Work request: Would you print the material exactly, starting at its first line and ending at the line holding "Task: Click the pan"?
────────────────────────────────────────
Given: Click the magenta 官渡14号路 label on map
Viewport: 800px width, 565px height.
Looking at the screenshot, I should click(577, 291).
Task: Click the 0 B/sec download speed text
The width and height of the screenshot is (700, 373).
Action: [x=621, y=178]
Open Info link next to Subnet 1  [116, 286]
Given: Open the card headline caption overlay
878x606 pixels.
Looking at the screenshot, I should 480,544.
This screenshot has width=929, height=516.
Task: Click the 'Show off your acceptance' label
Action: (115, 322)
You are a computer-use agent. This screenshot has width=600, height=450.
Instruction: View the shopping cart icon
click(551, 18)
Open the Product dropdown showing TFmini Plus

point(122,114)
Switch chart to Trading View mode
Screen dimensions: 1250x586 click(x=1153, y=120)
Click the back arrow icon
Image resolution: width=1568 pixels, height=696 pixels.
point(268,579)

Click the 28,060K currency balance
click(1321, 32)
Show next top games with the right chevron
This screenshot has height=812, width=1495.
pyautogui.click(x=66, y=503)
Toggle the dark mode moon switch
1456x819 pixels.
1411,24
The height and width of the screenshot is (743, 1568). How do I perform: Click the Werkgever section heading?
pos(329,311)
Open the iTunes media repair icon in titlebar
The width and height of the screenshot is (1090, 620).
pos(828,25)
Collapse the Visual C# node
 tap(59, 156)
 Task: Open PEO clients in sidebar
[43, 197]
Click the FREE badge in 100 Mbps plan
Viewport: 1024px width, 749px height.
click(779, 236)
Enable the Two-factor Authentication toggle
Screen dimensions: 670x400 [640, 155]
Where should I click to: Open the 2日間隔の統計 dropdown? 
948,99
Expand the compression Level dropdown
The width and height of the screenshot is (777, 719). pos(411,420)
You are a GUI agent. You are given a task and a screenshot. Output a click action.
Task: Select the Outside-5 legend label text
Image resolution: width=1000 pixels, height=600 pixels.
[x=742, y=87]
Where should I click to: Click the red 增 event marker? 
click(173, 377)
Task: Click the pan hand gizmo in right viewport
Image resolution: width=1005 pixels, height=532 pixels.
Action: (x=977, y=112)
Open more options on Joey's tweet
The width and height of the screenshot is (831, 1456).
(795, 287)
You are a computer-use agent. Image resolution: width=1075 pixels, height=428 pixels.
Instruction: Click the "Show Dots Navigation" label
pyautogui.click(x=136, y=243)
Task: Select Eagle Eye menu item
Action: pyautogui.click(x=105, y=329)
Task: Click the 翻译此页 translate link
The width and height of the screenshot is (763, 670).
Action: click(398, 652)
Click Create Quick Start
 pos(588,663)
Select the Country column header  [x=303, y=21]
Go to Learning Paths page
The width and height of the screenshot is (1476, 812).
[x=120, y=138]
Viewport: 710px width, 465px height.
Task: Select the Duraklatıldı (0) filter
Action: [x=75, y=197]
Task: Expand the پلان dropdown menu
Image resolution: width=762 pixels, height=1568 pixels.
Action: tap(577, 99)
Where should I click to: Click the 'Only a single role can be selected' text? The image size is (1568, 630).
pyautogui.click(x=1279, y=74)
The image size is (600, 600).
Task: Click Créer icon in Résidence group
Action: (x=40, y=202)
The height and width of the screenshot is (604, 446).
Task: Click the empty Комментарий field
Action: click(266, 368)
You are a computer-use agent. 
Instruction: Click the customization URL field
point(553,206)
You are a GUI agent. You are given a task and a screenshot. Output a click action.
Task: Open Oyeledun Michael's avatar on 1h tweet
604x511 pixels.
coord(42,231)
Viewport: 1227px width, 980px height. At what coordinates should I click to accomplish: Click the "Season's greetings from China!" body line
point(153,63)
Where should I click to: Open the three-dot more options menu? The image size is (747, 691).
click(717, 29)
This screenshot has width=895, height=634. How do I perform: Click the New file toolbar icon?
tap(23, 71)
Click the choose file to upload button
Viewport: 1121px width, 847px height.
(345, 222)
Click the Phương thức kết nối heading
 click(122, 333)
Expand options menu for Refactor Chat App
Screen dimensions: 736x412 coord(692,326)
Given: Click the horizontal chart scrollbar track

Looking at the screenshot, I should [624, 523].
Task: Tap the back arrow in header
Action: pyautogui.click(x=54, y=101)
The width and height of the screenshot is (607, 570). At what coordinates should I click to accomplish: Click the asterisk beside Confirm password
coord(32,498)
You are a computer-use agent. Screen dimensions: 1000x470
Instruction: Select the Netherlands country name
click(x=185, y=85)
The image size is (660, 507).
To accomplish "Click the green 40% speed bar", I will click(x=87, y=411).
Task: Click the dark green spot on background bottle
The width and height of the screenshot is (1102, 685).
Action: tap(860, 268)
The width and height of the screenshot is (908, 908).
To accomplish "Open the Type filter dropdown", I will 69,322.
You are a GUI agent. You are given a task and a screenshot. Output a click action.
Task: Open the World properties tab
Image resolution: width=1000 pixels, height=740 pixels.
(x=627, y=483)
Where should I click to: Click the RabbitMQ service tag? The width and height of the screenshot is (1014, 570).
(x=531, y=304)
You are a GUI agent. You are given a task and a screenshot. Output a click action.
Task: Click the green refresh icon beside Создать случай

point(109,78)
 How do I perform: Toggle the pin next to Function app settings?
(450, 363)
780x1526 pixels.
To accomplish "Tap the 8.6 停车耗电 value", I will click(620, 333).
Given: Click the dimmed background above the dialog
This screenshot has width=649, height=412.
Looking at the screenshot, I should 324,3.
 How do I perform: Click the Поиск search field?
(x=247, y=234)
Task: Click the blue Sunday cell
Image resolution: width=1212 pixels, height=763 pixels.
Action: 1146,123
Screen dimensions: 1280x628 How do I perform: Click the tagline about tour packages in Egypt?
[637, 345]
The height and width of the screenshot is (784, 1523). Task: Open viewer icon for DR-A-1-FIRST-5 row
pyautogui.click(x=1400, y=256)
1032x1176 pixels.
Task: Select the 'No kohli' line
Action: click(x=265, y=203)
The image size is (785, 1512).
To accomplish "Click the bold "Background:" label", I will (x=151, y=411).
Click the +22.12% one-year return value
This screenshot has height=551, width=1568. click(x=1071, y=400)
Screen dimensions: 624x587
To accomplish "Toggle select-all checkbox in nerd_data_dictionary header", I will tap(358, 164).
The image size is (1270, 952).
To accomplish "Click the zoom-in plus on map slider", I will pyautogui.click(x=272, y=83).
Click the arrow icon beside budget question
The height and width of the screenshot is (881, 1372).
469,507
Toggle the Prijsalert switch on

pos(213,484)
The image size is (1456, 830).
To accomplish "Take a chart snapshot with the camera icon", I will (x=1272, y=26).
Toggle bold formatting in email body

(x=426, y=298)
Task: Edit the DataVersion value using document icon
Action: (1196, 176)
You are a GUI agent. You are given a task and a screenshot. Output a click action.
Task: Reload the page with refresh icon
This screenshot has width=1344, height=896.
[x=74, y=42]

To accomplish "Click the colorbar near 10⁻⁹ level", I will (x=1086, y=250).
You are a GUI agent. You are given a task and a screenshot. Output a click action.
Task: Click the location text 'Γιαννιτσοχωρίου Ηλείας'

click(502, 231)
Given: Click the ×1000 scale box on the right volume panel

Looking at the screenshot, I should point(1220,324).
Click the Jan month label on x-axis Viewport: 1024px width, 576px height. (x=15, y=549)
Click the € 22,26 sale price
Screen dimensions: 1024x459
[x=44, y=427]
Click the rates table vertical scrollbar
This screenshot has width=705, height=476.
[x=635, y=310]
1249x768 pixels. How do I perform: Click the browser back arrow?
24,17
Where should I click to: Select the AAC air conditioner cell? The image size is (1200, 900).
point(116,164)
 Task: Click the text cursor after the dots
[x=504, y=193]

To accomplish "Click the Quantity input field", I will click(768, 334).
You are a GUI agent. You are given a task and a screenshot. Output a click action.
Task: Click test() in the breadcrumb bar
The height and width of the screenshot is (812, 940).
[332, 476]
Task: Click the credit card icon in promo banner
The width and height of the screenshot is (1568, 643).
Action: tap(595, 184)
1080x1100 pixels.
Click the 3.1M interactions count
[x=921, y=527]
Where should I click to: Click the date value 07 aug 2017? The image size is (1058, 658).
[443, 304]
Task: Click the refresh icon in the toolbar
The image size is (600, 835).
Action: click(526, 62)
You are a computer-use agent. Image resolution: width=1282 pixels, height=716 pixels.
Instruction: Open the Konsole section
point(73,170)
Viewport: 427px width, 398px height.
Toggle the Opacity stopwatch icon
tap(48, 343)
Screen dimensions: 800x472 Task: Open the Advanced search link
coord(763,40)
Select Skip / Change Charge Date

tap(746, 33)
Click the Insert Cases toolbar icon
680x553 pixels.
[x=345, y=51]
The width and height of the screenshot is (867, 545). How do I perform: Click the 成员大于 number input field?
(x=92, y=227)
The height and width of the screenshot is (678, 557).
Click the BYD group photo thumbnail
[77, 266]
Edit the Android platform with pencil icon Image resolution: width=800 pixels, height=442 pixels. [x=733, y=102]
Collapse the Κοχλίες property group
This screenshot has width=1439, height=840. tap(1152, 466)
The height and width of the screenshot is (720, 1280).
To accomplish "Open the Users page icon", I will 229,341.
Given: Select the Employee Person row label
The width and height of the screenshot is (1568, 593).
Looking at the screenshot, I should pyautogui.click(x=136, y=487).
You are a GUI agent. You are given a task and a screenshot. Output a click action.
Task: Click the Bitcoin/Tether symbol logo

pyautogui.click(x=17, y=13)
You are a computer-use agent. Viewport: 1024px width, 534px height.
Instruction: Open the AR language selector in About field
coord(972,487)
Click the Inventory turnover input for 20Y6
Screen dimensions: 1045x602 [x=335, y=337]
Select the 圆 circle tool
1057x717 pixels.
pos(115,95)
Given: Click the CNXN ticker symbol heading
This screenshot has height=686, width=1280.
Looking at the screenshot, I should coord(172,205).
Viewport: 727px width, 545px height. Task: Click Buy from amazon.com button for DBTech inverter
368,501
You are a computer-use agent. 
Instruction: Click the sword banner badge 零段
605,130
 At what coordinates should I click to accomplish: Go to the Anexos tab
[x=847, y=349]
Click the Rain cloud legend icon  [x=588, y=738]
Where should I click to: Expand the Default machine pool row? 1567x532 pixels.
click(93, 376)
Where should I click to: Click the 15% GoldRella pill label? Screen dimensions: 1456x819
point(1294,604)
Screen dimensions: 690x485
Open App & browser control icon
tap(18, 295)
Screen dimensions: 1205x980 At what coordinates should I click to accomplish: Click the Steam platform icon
────────────────────────────────────────
Task answer:
Given: Click the magenta 官渡14号路 label on map
Viewport: 800px width, 565px height.
Looking at the screenshot, I should click(577, 291).
Task: Click the 0 B/sec download speed text
The width and height of the screenshot is (700, 373).
Action: [x=621, y=178]
Open Info link next to Subnet 1  [116, 286]
Given: Open the card headline caption overlay
878x606 pixels.
Looking at the screenshot, I should 480,544.
This screenshot has width=929, height=516.
Task: Click the 'Show off your acceptance' label
Action: (115, 322)
You are a computer-use agent. This screenshot has width=600, height=450.
Instruction: View the shopping cart icon
click(551, 18)
Open the Product dropdown showing TFmini Plus

point(122,114)
Switch chart to Trading View mode
Screen dimensions: 1250x586 click(x=1153, y=120)
Click the back arrow icon
Image resolution: width=1568 pixels, height=696 pixels.
point(268,579)

Click the 28,060K currency balance
click(1321, 32)
Show next top games with the right chevron
This screenshot has height=812, width=1495.
pyautogui.click(x=66, y=503)
Toggle the dark mode moon switch
1456x819 pixels.
1411,24
The height and width of the screenshot is (743, 1568). How do I perform: Click the Werkgever section heading?
pos(329,311)
Open the iTunes media repair icon in titlebar
The width and height of the screenshot is (1090, 620).
pos(828,25)
Collapse the Visual C# node
 tap(59, 156)
 Task: Open PEO clients in sidebar
[43, 197]
Click the FREE badge in 100 Mbps plan
Viewport: 1024px width, 749px height.
click(779, 236)
Enable the Two-factor Authentication toggle
Screen dimensions: 670x400 [640, 155]
Where should I click to: Open the 2日間隔の統計 dropdown? 
948,99
Expand the compression Level dropdown
The width and height of the screenshot is (777, 719). pos(411,420)
You are a GUI agent. You are given a task and a screenshot. Output a click action.
Task: Select the Outside-5 legend label text
Image resolution: width=1000 pixels, height=600 pixels.
[x=742, y=87]
Where should I click to: Click the red 增 event marker? 
click(173, 377)
Task: Click the pan hand gizmo in right viewport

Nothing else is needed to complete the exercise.